Alcidion’s new tech Miya Precision nets two trusts
Miya Precision, a new technology for healthcare teams from supplier Alcidion, was launched to the NHS in 2020.
Known as a ‘smart clinical asset’ it is intended to alleviate ‘clinical cognitive burden’, deliver ‘intelligent clinical decision support’ and automate routine tasks across UK hospitals and regions.
Two trusts are using the Miya Precision suite: Dartford and Gravesham NHS Trust, and South Tees Hospitals NHS Foundation Trust.
Miya Precision claims to be the first smart clinical asset in the NHS. It is said to ‘orchestrate management of information across disparate systems’ and offer a ‘unified and intuitive user interface’.
The solution has a suite of modules supporting areas such as: clinical noting, natural language processing, electronic observations, electronic prescribing, flow management and mobility.
More than 40 UK hospitals already use the company’s Patientrack system, which is part of the Miya Precision suite and has been used by healthcare teams to ‘enhance patient outcomes and safety with major reductions in cardiac arrests, ICU admissions’ and better management of conditions including AKI (acute kidney injury) and sepsis.

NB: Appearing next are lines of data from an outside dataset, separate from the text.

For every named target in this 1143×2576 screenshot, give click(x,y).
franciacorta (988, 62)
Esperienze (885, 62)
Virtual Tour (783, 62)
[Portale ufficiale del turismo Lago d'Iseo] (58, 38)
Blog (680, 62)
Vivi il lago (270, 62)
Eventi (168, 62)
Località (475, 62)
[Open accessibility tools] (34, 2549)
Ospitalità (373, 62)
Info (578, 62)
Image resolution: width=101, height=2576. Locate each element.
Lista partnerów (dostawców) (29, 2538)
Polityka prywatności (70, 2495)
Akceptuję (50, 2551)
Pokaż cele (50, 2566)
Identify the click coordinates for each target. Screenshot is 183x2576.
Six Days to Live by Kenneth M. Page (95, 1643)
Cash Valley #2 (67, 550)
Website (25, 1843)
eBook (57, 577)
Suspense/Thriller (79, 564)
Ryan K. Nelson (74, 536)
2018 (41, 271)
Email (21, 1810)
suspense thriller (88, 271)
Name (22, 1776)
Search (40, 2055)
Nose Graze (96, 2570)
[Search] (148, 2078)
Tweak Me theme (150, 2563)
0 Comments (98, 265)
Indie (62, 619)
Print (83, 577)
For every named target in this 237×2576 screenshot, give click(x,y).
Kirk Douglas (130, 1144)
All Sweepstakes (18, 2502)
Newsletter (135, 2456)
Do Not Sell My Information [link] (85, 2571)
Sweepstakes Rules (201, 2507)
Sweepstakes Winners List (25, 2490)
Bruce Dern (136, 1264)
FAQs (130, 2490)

Andrew Adair, CCIO at South Tees Hospitals NHS Foundation Trust said of its potential impact: “Our agreement with Alcidion will allow us to accelerate our digital maturity and adopt modern technology that will have a very significant positive impact on the daily lives of the people who use it.
“The systems we are about to implement will help to lighten the burden faced by clinical staff who are working fantastically hard, by reducing time spent on manual processes and providing some extremely impressive clinical decision support tools.”
While Neil Perry, director of digital transformation at Dartford and Gravesham NHS Trust added: “It provides a catalyst for us to harness digital technology in ways that allow our clinical staff to make informed decisions more easily, whilst focussing their time and efforts on delivering the best possible patient care and clinical outcomes.”